§ **Listing**
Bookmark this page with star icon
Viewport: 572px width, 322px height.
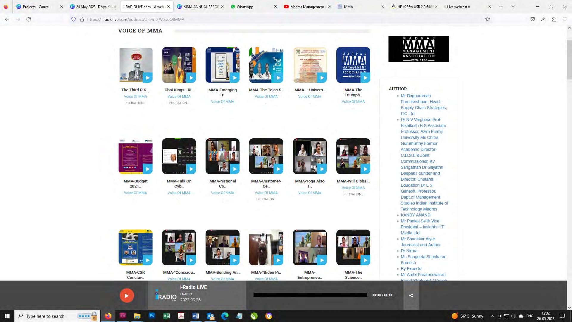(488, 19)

==

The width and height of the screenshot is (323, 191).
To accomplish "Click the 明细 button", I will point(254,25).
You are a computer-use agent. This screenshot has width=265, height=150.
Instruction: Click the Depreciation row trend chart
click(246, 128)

--

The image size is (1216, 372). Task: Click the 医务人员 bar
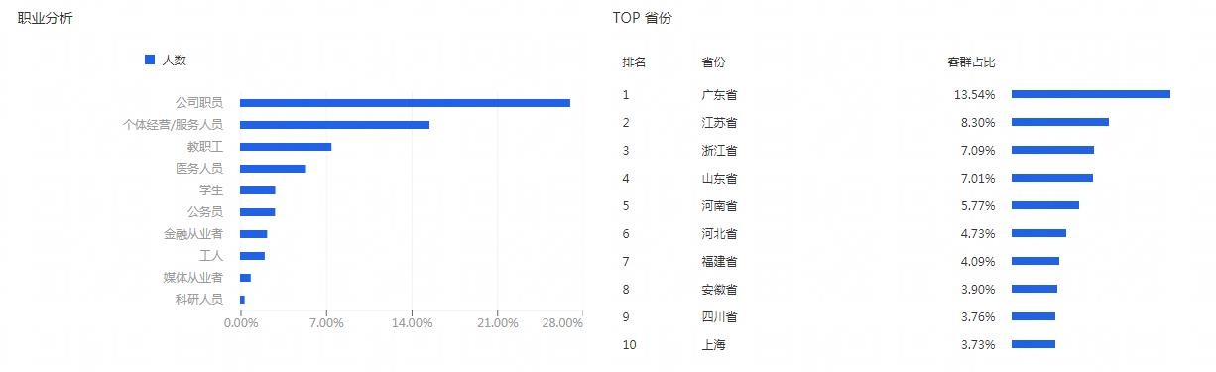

§ **Instructions to follow**
Shift the answer coordinates by adding 29 to every number in them, and reproduce the data from the line with "You are a computer-use" up to and including the line with "click(246, 128)", with every other line in full and unchanged. Give only those lines.

§ **Full answer**
You are a computer-use agent. This screenshot has width=265, height=150.
Instruction: Click the Depreciation row trend chart
click(275, 157)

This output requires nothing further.